13
やはりどこの班も自由行動で疲れて早く就寝してしまっているのか、廊下は静まり返っていた。
今日のホテルも昨日泊まったホテルと似たような造りで、建増しを続けたかのような長い渡り廊下を、逃げ出したい気持ちを抑えながらどうにか水落の後をついて歩く。
一般の客がいるので行ってはいけないと言われていた棟に足を踏み入れる時、少し躊躇したが、俺に水落をとがめられるはずもなかった。そして、誰かに見つからないかびくびくしながらついたのは、地下のすでに営業を終えて明かりの落とされたゲームコーナーだった。
区切りのないそこは人気はまったくなく、明かりといえば、さらに奥にあるカラオケボックスからのものだけだ。そこからは、利用者がいるのかかすかに振動と音が漏れ聞こえてきて、それがよりいっそう周囲の人気のなさを際立たせているようだった。
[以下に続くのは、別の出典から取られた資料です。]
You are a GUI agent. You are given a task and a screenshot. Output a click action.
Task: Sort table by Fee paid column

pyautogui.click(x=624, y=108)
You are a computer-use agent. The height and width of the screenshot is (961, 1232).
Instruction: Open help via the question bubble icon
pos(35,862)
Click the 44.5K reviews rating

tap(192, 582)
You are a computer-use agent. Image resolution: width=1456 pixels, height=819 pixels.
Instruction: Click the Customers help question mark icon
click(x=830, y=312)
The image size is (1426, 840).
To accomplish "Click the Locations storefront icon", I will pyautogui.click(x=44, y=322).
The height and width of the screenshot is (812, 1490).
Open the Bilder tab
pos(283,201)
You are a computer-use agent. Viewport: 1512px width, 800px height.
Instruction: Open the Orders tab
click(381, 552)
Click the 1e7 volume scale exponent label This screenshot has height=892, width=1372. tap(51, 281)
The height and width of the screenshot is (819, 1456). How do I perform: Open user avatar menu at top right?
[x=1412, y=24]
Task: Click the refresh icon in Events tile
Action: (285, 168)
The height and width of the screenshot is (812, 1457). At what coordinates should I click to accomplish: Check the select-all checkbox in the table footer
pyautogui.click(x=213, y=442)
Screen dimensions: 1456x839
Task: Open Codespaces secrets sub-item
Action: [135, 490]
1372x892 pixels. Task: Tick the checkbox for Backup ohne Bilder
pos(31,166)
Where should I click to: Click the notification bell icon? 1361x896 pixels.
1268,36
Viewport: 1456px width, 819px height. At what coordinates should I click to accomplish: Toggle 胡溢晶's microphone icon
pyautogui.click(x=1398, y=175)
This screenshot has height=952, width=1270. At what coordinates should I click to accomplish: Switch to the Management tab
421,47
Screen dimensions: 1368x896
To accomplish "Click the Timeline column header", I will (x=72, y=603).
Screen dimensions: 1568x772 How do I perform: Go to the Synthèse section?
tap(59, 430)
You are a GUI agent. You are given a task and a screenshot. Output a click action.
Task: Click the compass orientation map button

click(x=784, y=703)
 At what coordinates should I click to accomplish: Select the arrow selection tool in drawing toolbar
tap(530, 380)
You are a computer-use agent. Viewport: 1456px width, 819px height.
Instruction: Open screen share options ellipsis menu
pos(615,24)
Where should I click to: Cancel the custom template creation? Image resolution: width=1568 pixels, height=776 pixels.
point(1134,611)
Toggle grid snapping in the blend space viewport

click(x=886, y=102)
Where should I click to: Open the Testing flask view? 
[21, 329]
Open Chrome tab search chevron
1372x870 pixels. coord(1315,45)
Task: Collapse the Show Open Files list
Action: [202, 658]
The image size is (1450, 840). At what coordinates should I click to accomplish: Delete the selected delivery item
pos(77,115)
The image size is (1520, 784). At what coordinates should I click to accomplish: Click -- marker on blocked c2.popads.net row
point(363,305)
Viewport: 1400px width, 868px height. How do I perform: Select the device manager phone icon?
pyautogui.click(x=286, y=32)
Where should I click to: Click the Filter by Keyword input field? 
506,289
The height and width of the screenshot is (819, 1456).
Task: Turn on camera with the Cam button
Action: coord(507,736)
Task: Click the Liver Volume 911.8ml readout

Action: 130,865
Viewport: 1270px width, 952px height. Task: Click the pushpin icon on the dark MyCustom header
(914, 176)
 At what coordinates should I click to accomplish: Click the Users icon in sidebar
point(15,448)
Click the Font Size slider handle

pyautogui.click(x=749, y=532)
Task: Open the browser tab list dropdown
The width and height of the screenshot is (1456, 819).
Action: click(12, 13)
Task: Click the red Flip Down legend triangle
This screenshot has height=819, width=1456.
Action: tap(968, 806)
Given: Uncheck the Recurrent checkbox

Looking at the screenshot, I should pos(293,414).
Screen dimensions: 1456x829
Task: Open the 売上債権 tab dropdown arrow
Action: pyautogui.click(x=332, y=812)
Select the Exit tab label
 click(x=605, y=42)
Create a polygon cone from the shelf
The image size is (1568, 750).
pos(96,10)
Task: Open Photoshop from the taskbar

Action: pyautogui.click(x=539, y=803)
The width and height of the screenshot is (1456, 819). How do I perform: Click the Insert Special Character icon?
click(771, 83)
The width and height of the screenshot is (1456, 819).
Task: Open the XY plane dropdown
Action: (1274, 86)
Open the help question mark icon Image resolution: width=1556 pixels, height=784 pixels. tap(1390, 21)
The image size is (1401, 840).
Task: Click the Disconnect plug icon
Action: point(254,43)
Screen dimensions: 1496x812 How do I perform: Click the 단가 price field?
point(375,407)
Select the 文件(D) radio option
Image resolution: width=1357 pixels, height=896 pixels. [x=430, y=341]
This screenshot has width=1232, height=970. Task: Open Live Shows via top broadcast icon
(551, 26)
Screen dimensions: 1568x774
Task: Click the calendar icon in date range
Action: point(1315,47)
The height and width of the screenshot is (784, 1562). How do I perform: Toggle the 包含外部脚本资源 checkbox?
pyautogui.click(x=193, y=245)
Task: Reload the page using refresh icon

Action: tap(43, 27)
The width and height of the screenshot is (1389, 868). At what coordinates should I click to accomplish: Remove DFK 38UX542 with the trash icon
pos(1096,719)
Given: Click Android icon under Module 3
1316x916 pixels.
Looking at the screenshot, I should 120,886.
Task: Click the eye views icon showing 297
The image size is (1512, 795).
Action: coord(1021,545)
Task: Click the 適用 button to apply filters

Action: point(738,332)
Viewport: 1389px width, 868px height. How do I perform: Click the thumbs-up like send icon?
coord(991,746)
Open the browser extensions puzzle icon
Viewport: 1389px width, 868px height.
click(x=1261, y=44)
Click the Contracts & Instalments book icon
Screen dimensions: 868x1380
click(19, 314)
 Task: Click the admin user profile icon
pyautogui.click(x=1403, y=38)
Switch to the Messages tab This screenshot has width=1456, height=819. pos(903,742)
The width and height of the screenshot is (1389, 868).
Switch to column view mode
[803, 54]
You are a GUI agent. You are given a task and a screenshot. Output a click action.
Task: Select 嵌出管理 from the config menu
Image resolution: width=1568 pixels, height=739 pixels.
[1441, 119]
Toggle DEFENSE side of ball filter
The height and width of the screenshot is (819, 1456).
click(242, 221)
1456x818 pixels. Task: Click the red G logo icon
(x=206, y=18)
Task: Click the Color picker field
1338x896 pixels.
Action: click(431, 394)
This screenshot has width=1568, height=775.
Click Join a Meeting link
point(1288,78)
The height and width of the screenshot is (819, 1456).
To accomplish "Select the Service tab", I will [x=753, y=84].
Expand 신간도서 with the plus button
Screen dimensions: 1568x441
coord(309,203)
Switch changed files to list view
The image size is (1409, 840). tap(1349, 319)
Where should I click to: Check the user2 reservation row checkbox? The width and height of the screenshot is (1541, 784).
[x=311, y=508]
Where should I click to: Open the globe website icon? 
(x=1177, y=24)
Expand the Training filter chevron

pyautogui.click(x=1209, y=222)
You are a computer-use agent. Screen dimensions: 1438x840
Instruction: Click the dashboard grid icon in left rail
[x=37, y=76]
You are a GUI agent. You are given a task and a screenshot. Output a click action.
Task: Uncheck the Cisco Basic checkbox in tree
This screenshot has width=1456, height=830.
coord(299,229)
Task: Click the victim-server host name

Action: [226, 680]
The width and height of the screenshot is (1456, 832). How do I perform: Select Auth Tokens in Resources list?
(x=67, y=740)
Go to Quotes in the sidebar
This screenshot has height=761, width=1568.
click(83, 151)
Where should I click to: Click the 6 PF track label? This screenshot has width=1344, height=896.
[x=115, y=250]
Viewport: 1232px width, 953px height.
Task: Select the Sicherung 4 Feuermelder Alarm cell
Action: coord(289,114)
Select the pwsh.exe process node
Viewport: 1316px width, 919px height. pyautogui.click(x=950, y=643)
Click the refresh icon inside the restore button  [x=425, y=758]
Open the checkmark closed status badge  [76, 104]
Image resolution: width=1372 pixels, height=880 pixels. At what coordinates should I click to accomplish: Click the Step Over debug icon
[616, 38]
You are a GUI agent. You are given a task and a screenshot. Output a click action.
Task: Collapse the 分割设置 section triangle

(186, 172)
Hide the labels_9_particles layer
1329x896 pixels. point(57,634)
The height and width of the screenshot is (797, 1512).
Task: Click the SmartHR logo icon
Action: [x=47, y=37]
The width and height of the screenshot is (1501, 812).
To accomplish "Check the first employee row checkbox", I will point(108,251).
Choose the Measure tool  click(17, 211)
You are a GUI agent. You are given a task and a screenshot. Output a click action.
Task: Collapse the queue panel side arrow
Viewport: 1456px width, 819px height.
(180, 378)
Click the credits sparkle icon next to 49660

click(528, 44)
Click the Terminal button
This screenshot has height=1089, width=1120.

通路からはゲームの筐体で死角になりそうな場所に来ると、ようやく足を止めて水落は俺を振り返った。
「馬鹿か、お前」
開口一番そう言われて、完全に萎縮して彼の目をみていられずに俺はうつむいた。
「……あの…ご、ごめん」
「もっと良く考えて話せ」
「………え」
もっと良く考えて話せなんて、正直こちらが水落に常々言いたいことだ。だけど、とてもじゃないけどそんなことは言えない。怖くて。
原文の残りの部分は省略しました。